Полк, в который был назначен Баратынский, охранял береговую линию Финского залива. Крепость Кюмень (триста километров от Петербурга), заложенная в 1793 г. в устье реки Кюмень, на самой границе тогдашних российских владений, была окружена скалами и лесом. Река, образуя в своей дельте множество островков-шхер, отличалась порогами и стремительным течением. Крепость находилась (упразднена в 1835 г.) в двух километрах от большого водопада Хэгфорс. В нескольких километрах вглубь залива на краю длинной косы был расположен Роченсальм (Котка), крепость, ныне не существующая. Нейшлотский полк, стоявший постоянно в Кюмени, несколько раз на протяжении 1820–1825 гг. (обыкновенно на лето) уходил в Роченсальм и Фридрихсгам, представлявший собой старинный портовый городок с укреплением километрах в двадцати от Котки. В 1824 г. полк был на смотру в г. Вильманстранде, расположенном к северо-востоку от Роченсальма на южном берегу озера Саймы (сто восемьдесят восемь километров от Петербурга).

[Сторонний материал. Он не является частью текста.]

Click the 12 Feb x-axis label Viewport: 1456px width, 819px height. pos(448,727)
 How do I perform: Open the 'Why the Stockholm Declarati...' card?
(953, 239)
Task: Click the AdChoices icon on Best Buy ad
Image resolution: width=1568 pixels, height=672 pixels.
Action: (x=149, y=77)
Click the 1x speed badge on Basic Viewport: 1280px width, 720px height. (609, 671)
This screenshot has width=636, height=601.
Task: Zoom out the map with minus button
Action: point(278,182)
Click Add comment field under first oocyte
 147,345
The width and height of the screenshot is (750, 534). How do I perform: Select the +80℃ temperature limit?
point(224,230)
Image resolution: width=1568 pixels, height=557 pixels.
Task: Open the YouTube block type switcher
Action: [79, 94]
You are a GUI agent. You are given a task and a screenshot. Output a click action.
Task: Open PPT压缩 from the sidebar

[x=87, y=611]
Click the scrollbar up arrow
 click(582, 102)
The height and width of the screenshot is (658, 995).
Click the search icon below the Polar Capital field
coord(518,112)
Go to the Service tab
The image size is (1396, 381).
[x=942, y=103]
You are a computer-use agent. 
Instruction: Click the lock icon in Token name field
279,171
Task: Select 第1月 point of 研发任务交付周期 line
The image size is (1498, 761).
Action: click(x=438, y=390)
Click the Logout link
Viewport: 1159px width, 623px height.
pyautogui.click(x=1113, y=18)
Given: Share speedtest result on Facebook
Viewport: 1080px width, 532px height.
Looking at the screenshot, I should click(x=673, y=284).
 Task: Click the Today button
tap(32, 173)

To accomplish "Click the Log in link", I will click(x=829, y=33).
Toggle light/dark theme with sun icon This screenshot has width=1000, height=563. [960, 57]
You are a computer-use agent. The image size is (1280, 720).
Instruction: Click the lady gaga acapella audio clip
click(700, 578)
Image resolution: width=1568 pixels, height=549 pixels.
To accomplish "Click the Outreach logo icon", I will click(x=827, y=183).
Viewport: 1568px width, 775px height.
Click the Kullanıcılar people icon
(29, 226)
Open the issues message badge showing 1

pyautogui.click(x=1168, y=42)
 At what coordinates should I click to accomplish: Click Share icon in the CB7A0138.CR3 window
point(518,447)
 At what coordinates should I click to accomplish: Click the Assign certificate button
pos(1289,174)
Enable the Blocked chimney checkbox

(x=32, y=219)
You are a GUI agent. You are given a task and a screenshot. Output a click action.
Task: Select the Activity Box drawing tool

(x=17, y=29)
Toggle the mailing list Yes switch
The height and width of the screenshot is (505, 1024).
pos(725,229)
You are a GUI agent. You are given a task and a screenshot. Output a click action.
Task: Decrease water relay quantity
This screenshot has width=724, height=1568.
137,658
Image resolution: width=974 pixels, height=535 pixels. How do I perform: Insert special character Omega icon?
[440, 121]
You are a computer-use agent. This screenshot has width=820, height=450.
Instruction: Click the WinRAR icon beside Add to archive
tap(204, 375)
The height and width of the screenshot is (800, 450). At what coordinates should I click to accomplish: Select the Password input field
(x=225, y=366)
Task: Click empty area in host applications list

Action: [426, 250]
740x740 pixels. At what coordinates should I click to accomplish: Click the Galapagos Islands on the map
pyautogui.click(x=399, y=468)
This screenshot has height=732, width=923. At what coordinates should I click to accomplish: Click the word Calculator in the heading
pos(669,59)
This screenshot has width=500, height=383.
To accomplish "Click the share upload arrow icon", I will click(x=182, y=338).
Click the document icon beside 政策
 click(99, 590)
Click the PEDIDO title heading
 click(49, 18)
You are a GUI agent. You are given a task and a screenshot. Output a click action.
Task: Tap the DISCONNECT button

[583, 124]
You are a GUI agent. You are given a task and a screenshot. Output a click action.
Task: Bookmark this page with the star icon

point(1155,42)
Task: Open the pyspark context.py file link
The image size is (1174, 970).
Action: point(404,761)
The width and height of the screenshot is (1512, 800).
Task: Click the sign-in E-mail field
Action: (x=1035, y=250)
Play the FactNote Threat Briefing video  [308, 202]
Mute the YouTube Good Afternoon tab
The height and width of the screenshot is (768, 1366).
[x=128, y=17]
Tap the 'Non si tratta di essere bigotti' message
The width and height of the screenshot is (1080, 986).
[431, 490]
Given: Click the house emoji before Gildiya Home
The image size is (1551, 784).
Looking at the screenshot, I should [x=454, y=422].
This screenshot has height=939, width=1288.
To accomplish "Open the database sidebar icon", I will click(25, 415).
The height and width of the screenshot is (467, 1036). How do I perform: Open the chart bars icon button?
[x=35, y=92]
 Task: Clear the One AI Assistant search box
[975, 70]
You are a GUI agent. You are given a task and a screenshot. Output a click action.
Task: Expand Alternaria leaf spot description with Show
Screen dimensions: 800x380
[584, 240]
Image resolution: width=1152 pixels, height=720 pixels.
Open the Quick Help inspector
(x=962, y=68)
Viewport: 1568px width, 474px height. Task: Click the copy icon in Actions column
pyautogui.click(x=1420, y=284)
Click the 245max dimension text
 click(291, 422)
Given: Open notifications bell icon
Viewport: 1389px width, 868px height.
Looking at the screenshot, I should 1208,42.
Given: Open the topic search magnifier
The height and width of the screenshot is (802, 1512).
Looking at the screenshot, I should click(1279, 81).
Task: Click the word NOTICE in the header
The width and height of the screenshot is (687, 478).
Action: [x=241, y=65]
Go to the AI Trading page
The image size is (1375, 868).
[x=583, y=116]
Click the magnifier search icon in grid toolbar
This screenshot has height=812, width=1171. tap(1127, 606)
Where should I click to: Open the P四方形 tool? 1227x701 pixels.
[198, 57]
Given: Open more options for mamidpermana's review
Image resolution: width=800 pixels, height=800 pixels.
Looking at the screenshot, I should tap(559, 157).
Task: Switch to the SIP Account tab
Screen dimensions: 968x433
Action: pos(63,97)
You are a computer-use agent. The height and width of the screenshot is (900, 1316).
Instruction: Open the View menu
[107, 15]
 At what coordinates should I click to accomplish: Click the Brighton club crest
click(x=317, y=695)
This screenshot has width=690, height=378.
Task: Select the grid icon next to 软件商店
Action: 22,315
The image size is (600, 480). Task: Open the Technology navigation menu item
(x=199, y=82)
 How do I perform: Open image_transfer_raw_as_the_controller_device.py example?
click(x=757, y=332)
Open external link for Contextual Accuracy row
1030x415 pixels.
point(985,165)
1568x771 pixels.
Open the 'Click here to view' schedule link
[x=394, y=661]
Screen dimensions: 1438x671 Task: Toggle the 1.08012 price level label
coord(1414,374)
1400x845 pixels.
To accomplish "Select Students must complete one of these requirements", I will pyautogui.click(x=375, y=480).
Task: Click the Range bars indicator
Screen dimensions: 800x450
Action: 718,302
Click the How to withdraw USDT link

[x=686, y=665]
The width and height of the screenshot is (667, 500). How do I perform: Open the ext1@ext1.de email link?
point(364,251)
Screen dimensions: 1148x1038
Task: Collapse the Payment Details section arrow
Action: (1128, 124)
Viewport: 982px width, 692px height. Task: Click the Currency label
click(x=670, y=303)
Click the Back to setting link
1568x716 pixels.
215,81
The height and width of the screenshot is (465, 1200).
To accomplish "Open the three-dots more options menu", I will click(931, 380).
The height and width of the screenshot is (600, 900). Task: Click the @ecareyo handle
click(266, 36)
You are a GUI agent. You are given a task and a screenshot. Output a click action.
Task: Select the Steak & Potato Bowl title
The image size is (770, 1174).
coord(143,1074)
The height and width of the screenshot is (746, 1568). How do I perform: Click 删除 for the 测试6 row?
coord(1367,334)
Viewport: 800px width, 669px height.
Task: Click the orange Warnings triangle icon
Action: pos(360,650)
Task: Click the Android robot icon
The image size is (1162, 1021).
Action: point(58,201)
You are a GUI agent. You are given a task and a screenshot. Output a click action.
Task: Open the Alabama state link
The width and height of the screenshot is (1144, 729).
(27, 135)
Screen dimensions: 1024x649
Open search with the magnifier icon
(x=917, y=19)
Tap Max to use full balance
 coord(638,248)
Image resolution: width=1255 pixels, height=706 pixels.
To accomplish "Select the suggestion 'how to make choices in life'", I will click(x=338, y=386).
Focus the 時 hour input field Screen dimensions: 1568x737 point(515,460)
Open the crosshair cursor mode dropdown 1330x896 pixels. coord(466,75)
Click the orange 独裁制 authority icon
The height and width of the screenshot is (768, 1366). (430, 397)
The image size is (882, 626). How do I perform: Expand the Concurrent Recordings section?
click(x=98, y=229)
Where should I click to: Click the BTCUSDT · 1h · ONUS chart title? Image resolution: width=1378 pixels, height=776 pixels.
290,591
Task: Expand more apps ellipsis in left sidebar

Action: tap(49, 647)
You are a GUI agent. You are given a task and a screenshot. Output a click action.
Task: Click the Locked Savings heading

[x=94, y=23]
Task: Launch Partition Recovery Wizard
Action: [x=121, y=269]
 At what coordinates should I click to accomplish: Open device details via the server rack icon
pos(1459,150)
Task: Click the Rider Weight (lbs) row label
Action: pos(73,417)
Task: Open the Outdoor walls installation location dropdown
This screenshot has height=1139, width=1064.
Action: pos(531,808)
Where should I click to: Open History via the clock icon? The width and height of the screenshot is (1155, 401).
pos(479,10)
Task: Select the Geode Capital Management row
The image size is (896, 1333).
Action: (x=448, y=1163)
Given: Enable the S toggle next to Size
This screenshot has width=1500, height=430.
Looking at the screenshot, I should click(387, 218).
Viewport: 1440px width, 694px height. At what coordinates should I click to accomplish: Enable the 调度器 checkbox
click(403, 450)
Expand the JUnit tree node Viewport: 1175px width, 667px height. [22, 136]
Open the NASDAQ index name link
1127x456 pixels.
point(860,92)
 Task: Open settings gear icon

Командиром Нейшлотского полка был Георгий Алексеевич Лутковский, участник Наполеоновской кампании, старый вояка, член масонской ложи. Лутковский был старинный знакомый семьи Баратынских. У него в доме прожил Баратынский почти все время пребывания в Финляндии. Ротным командиром Баратынского был Николай Михайлович Коншин. В своих записках «Для немногих»[50] Коншин перечислял старших офицеров своего полка: «Подполковник Хлуднев, русский, благородный человек», «умный, образованный и шалун Комнено, чувствительный и благородный барон Клернер и наш добрый полковник Лутковский».
Баратынский попал в дружескую и семейственную обстановку. Особенно сошелся он с Коншиным, который писал о встрече с своим подчиненным: «Тут небо послало мне товарища, доброго Баратынского, – первый раз в жизни я встретился еще с человеком, который характером и сердцем столько походил на меня» «Мы не столько любили один другого, сколько были нужны друг для друга. Мы проводили вместе дни, недели, месяцы и, наконец, целые четыре года».[51] Коншин писал стихи, Баратынский руководил им, – их связывали литературные интересы.